Records to use below:

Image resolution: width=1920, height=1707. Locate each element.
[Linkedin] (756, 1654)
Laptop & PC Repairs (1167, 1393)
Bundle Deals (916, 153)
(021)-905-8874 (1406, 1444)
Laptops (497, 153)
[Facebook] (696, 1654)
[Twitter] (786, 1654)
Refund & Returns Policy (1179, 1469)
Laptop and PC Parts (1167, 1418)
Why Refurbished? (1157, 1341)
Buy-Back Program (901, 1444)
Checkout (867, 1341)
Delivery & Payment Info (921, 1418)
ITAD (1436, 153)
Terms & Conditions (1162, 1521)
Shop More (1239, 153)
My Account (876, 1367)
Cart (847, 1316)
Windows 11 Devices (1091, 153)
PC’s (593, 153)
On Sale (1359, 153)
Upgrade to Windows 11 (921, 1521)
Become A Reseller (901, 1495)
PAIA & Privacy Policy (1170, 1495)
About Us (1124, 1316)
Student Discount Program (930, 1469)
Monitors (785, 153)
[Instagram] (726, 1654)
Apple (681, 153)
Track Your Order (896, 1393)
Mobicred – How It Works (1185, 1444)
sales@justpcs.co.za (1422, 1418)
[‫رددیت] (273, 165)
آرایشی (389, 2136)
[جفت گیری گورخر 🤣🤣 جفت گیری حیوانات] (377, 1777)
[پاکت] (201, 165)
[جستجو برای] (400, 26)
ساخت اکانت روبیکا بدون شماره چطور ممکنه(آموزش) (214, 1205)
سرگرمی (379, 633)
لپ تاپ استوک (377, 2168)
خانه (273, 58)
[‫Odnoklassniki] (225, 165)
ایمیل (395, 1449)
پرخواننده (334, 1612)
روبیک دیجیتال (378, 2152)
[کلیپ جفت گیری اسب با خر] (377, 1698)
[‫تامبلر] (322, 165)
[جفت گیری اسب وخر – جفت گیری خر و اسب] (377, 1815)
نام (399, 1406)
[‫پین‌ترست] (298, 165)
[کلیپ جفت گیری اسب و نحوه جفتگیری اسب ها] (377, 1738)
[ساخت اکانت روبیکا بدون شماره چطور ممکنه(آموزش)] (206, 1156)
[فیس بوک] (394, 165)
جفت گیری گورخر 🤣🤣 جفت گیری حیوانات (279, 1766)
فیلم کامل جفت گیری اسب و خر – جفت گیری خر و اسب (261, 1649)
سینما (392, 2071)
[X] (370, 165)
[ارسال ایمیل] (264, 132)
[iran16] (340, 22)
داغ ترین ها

End of Records to use.

Task objective –
Each line in the listing above from the one containing "Mobicred – How It Works (1185, 1444)" through the one containing "[‫پین‌ترست] (298, 165)" should be repeated exactly, and no other line.

Completed exercise –
Mobicred – How It Works (1185, 1444)
sales@justpcs.co.za (1422, 1418)
[‫رددیت] (273, 165)
آرایشی (389, 2136)
[جفت گیری گورخر 🤣🤣 جفت گیری حیوانات] (377, 1777)
[پاکت] (201, 165)
[جستجو برای] (400, 26)
ساخت اکانت روبیکا بدون شماره چطور ممکنه(آموزش) (214, 1205)
سرگرمی (379, 633)
لپ تاپ استوک (377, 2168)
خانه (273, 58)
[‫Odnoklassniki] (225, 165)
ایمیل (395, 1449)
پرخواننده (334, 1612)
روبیک دیجیتال (378, 2152)
[کلیپ جفت گیری اسب با خر] (377, 1698)
[‫تامبلر] (322, 165)
[جفت گیری اسب وخر – جفت گیری خر و اسب] (377, 1815)
نام (399, 1406)
[‫پین‌ترست] (298, 165)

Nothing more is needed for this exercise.